HealthDay News — Infusion of a broadly neutralizing antibody (bnAb) does not prevent overall HIV-1 acquisition more effectively than placebo, according to a study of two trials published in the March 18 issue of the New England Journal of Medicine.
Lawrence Corey, M.D., from the Fred Hutchinson Cancer Research Center in Seattle, and colleagues randomly assigned 2,699 at-risk cisgender men and transgender persons in the Americas and Europe in the HVTN 704/HPTN 085 trial and 1,924 at-risk women in sub-Saharan Africa in the HVTN 703/HPTN 081 trial to receive either infusions of a bnAb (VRC01; low dose [10 mg/kg] or high dose [30 mg/kg]) or placebo for 10 infusions.
The researchers found that within each trial, adverse events were similar in number and severity among the treatment groups. In the HVTN 704/HPTN 085 trial, the incidence of HIV-1 infection was 2.35 and 2.98 per 100 person-years in the pooled VRC01 groups and the placebo group, respectively (estimated prevention efficacy, 26.6 percent; 95 percent confidence interval, −11.7 to 51.8; P = 0.15); in the HVTN 703/HPTN 081 group, the corresponding incidences were 2.49 and 3.10 (estimated prevention efficacy, 8.8 percent; 95 percent confidence interval, −45.1 to 42.6; P = 0.70).
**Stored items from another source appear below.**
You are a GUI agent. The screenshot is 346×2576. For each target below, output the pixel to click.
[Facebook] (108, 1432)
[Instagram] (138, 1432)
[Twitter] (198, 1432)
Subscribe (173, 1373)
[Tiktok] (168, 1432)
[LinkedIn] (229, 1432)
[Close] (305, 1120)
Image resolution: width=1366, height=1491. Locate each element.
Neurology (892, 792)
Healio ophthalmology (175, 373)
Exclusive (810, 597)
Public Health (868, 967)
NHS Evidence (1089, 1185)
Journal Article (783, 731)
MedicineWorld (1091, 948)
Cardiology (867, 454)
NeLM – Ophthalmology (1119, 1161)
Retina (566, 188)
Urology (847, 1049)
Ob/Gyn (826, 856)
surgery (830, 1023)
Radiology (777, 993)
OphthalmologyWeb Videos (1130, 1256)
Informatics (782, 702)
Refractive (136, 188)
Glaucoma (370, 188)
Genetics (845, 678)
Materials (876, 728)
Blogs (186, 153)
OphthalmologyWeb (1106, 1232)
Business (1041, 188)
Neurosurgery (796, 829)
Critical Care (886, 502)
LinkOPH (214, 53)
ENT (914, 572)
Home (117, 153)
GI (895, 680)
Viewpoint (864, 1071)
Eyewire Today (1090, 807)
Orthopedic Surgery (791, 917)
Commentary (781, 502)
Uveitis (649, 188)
In prespecified analyses pooling data across trials, the incidence of infection with VRC01-sensitive isolates was 0.20 and 0.86 per 100 person-years among VRC01 and placebo recipients, respectively (estimated prevention efficacy, 75.4 percent; 95 percent confidence interval, 45.5 to 88.9).
“Passive immunization with VRC01 indeed protected against acquisition of HIV-1, but only against viruses that were highly sensitive to the antibody. And even for these sensitive viruses, the protection was not absolute,” write the authors of an accompanying editorial.